:: Brief ::
The entries that follow must be given again exactly, with no pictures kept.

_____

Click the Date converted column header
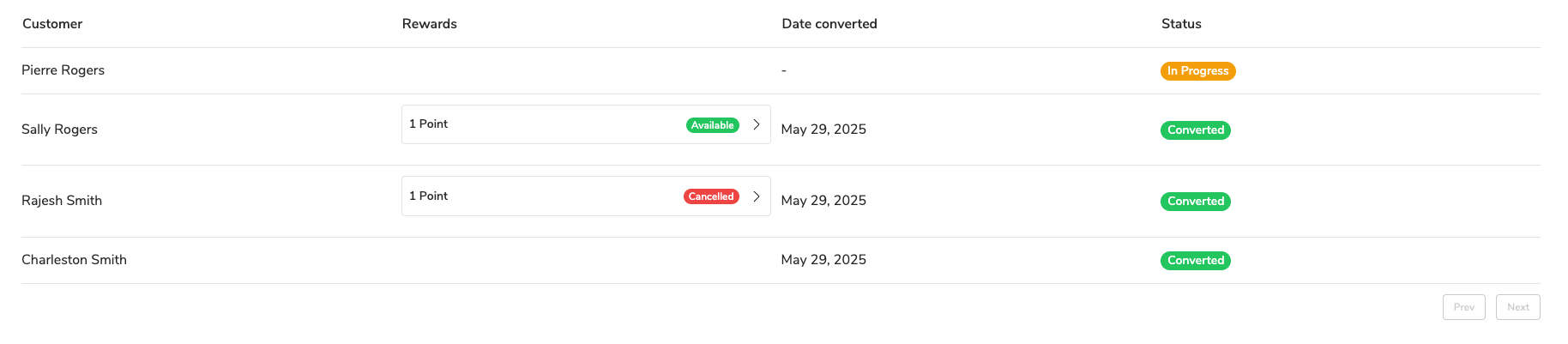pyautogui.click(x=829, y=24)
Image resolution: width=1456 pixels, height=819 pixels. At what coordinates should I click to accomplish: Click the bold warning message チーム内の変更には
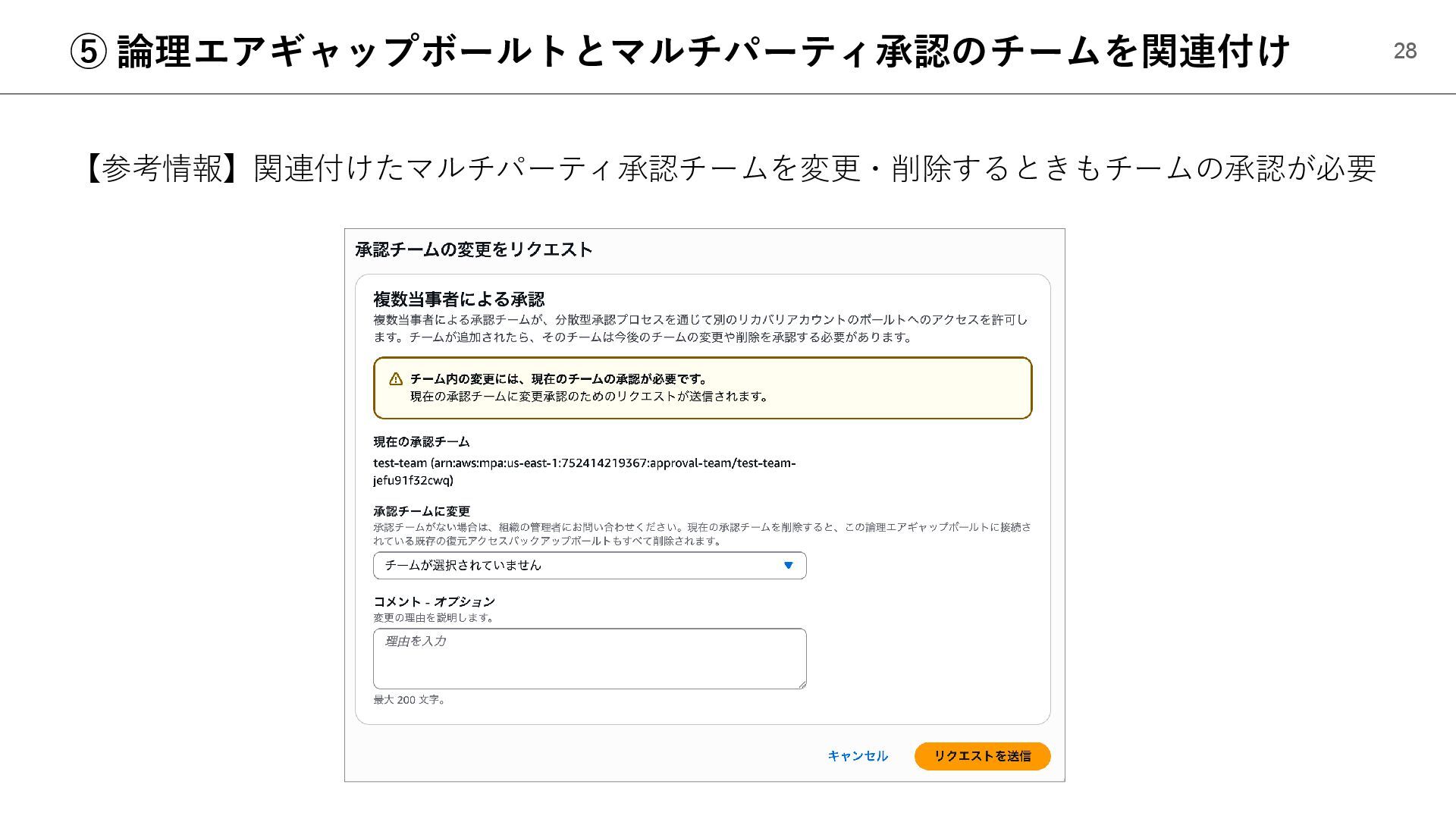point(559,379)
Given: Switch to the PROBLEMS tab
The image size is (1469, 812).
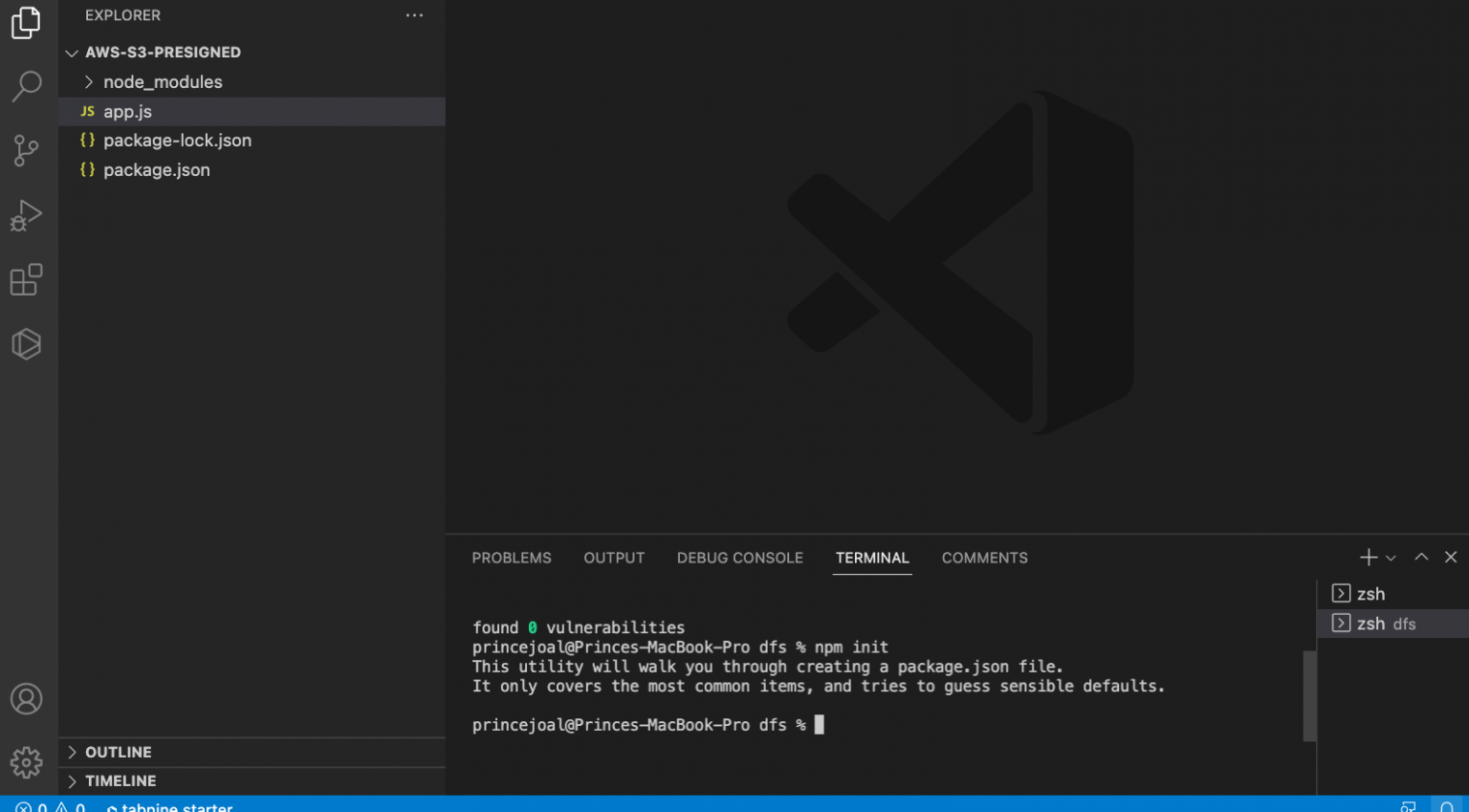Looking at the screenshot, I should 511,558.
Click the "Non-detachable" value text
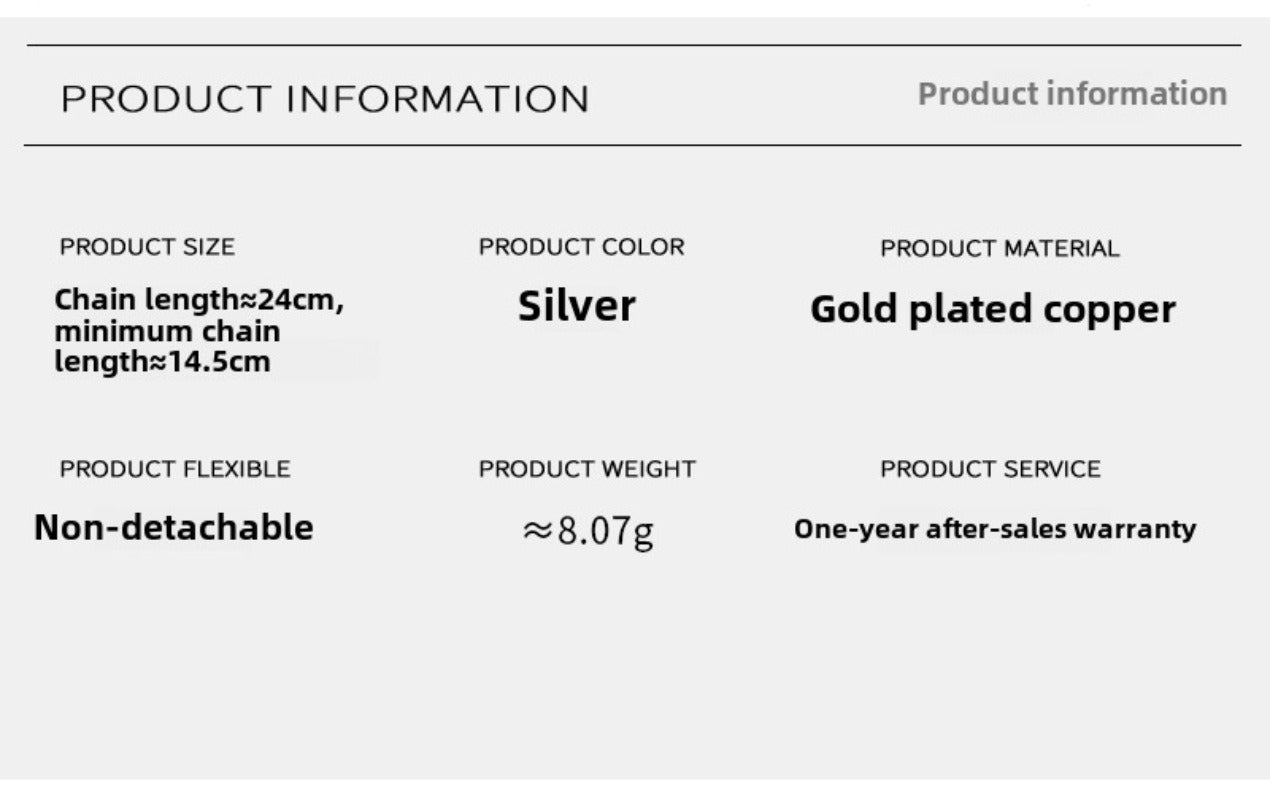This screenshot has height=800, width=1270. tap(173, 527)
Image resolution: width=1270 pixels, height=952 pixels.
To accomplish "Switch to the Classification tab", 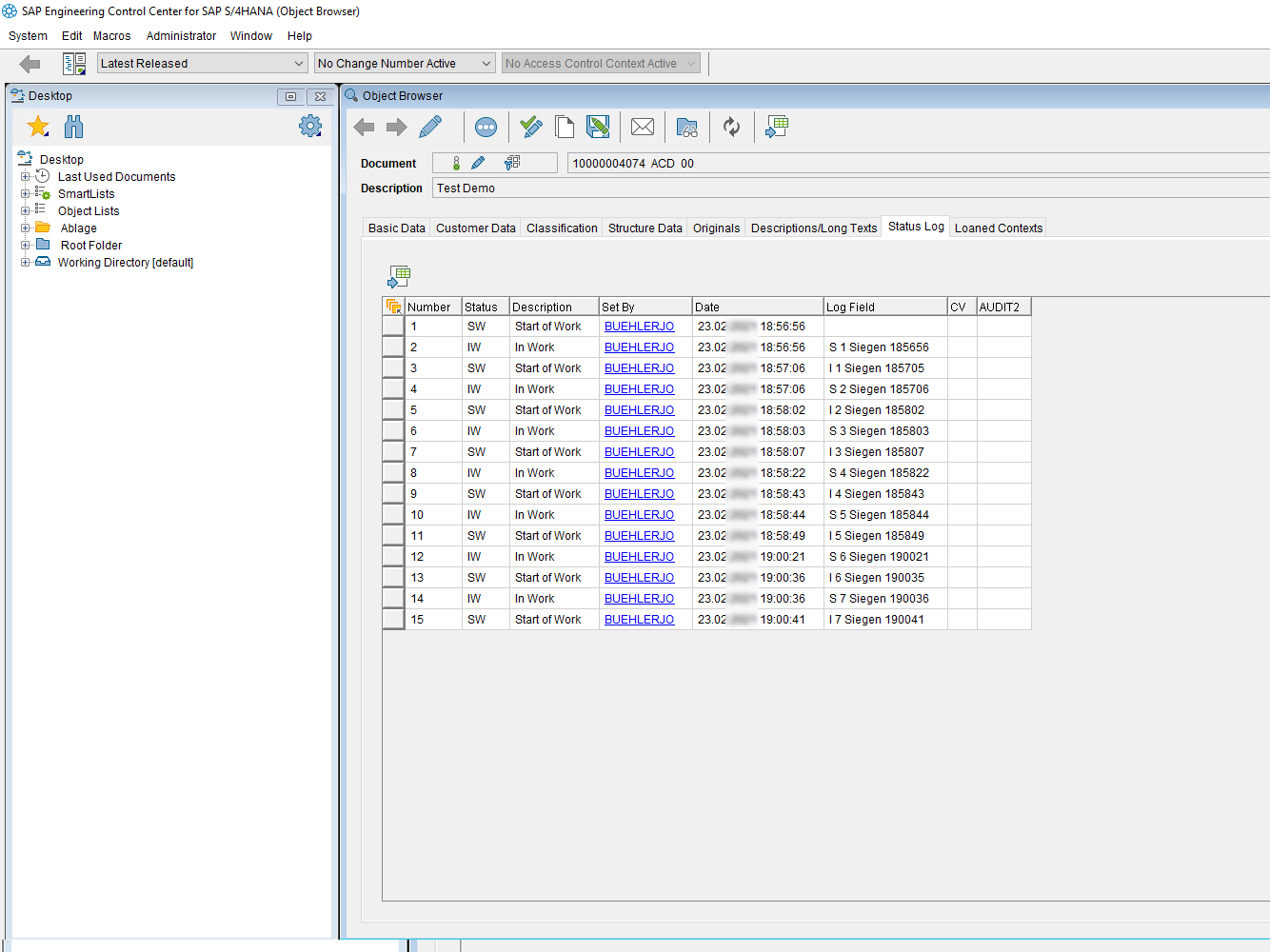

_____

:: Task response ::
Click the Date converted column header
pyautogui.click(x=829, y=24)
Image resolution: width=1456 pixels, height=819 pixels. At what coordinates should I click to accomplish: Click the bold warning message チーム内の変更には
point(559,379)
Given: Switch to the PROBLEMS tab
The image size is (1469, 812).
Looking at the screenshot, I should 511,558.
Click the "Non-detachable" value text
This screenshot has height=800, width=1270. tap(173, 527)
Image resolution: width=1270 pixels, height=952 pixels.
To accomplish "Switch to the Classification tab", 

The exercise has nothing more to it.